Given request: Can you arrange all of the rows below as a Markdown table with a "No." column for the row number and an "Entry" column for the line, leaving out blank lines?

Collection entries:
** BEGIN **
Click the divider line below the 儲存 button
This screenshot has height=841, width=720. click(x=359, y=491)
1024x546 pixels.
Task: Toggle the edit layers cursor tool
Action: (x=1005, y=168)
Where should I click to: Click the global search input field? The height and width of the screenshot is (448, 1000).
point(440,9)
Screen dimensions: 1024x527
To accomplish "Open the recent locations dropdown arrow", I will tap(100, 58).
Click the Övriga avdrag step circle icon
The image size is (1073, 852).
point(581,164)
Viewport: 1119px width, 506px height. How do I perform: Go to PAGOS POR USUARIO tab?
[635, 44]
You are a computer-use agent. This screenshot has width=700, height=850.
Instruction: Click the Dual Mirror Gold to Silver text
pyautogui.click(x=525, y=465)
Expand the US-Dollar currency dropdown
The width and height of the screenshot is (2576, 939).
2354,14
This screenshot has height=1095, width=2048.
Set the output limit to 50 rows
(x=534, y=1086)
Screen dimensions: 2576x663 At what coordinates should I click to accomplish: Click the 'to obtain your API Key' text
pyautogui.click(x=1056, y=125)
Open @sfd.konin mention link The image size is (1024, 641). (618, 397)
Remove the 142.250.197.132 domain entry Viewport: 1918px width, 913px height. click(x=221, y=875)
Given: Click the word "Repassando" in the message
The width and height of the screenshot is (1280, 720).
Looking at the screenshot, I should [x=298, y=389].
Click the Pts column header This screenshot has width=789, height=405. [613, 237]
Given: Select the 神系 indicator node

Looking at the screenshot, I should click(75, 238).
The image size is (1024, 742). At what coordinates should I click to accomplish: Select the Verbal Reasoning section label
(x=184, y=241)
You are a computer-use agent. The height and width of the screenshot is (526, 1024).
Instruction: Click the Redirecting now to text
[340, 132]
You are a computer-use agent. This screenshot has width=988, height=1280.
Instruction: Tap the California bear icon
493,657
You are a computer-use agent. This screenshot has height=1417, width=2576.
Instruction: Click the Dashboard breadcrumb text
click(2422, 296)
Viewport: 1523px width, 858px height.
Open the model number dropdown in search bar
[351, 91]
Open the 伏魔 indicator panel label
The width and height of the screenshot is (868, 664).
** END **
Written response:
| No. | Entry |
|---|---|
| 1 | Click the divider line below the 儲存 button |
| 2 | This screenshot has height=841, width=720. click(x=359, y=491) |
| 3 | 1024x546 pixels. |
| 4 | Task: Toggle the edit layers cursor tool |
| 5 | Action: (x=1005, y=168) |
| 6 | Where should I click to: Click the global search input field? The height and width of the screenshot is (448, 1000). |
| 7 | point(440,9) |
| 8 | Screen dimensions: 1024x527 |
| 9 | To accomplish "Open the recent locations dropdown arrow", I will tap(100, 58). |
| 10 | Click the Övriga avdrag step circle icon |
| 11 | The image size is (1073, 852). |
| 12 | point(581,164) |
| 13 | Viewport: 1119px width, 506px height. How do I perform: Go to PAGOS POR USUARIO tab? |
| 14 | [635, 44] |
| 15 | You are a computer-use agent. This screenshot has width=700, height=850. |
| 16 | Instruction: Click the Dual Mirror Gold to Silver text |
| 17 | pyautogui.click(x=525, y=465) |
| 18 | Expand the US-Dollar currency dropdown |
| 19 | The width and height of the screenshot is (2576, 939). |
| 20 | 2354,14 |
| 21 | This screenshot has height=1095, width=2048. |
| 22 | Set the output limit to 50 rows |
| 23 | (x=534, y=1086) |
| 24 | Screen dimensions: 2576x663 At what coordinates should I click to accomplish: Click the 'to obtain your API Key' text |
| 25 | pyautogui.click(x=1056, y=125) |
| 26 | Open @sfd.konin mention link The image size is (1024, 641). (618, 397) |
| 27 | Remove the 142.250.197.132 domain entry Viewport: 1918px width, 913px height. click(x=221, y=875) |
| 28 | Given: Click the word "Repassando" in the message |
| 29 | The width and height of the screenshot is (1280, 720). |
| 30 | Looking at the screenshot, I should [x=298, y=389]. |
| 31 | Click the Pts column header This screenshot has width=789, height=405. [613, 237] |
| 32 | Given: Select the 神系 indicator node |
| 33 | Looking at the screenshot, I should click(75, 238). |
| 34 | The image size is (1024, 742). At what coordinates should I click to accomplish: Select the Verbal Reasoning section label |
| 35 | (x=184, y=241) |
| 36 | You are a computer-use agent. The height and width of the screenshot is (526, 1024). |
| 37 | Instruction: Click the Redirecting now to text |
| 38 | [340, 132] |
| 39 | You are a computer-use agent. This screenshot has width=988, height=1280. |
| 40 | Instruction: Tap the California bear icon |
| 41 | 493,657 |
| 42 | You are a computer-use agent. This screenshot has height=1417, width=2576. |
| 43 | Instruction: Click the Dashboard breadcrumb text |
| 44 | click(2422, 296) |
| 45 | Viewport: 1523px width, 858px height. |
| 46 | Open the model number dropdown in search bar |
| 47 | [351, 91] |
| 48 | Open the 伏魔 indicator panel label |
| 49 | The width and height of the screenshot is (868, 664). |